EXERCISE BRIEF:
Retype exactly the lines below, starting with the line that contains "721x600 pixels. Task: Browse" and ending with the last line; leave out any pictures.

━━━━━━━━━━━━━━━━

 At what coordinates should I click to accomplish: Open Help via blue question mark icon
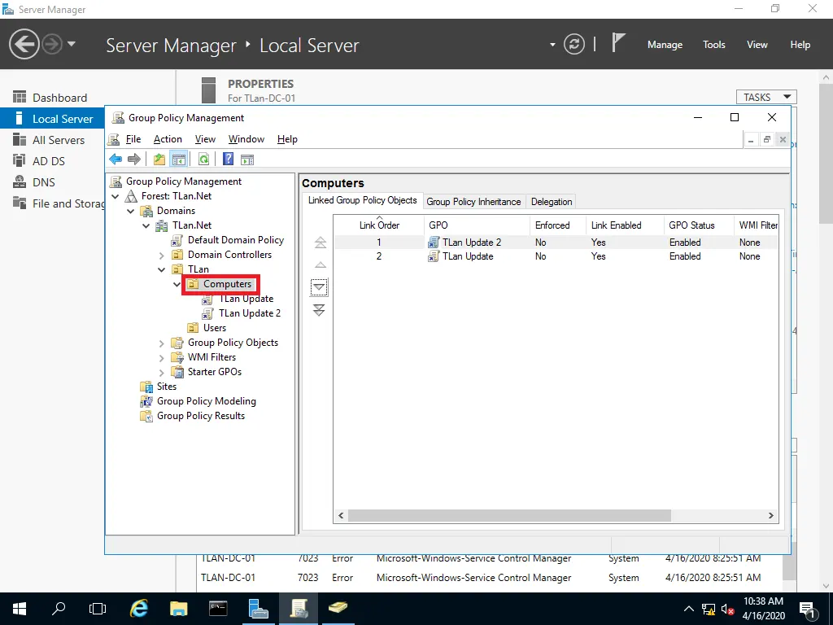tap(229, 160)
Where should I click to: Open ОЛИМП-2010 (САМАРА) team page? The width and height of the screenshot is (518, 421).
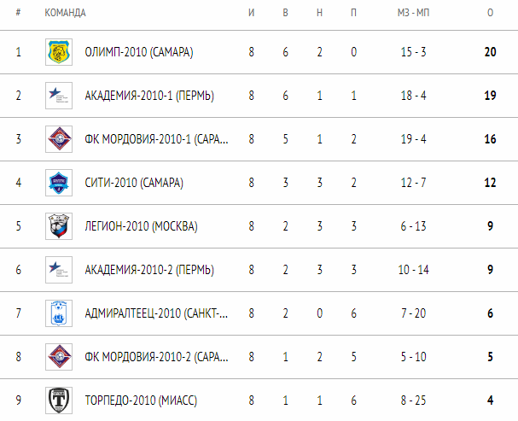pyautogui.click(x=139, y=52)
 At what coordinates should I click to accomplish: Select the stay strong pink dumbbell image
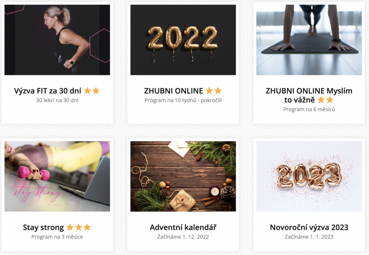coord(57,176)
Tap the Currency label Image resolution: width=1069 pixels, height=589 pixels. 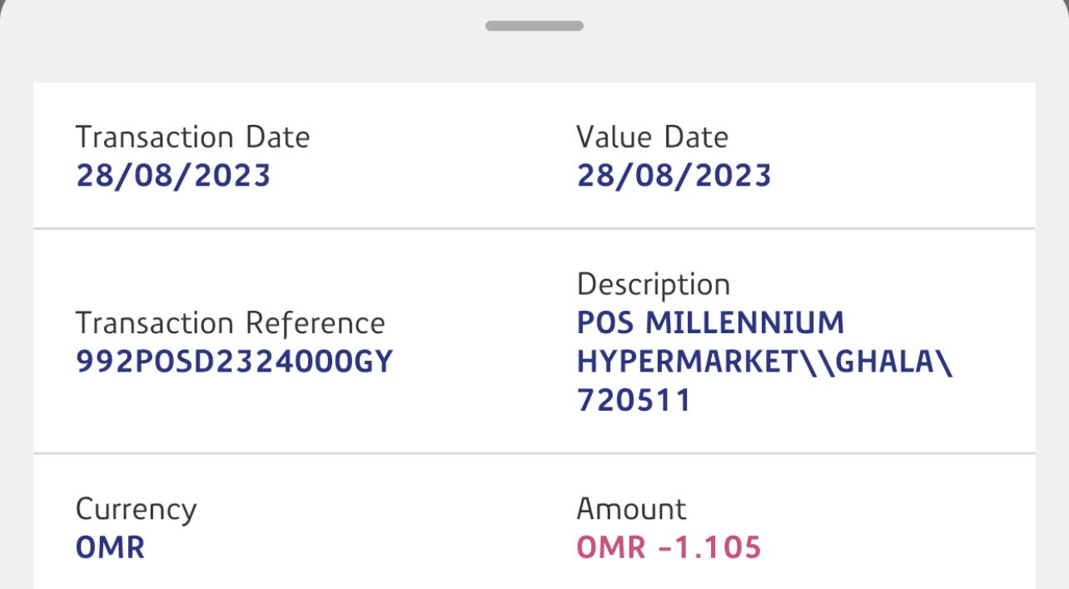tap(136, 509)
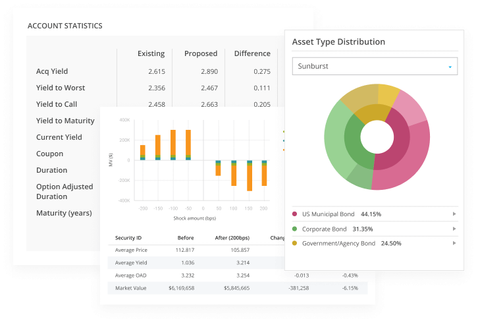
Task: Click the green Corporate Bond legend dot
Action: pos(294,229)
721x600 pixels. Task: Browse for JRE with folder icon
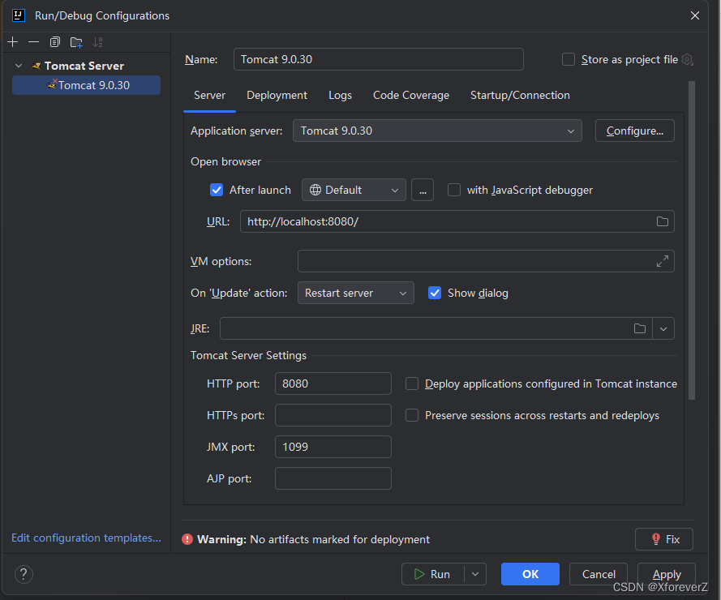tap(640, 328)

━━━━━━━━━━━━━━━━

RESPONSE FOR THIS EXERCISE:
721x600 pixels. Task: Browse for JRE with folder icon
tap(640, 328)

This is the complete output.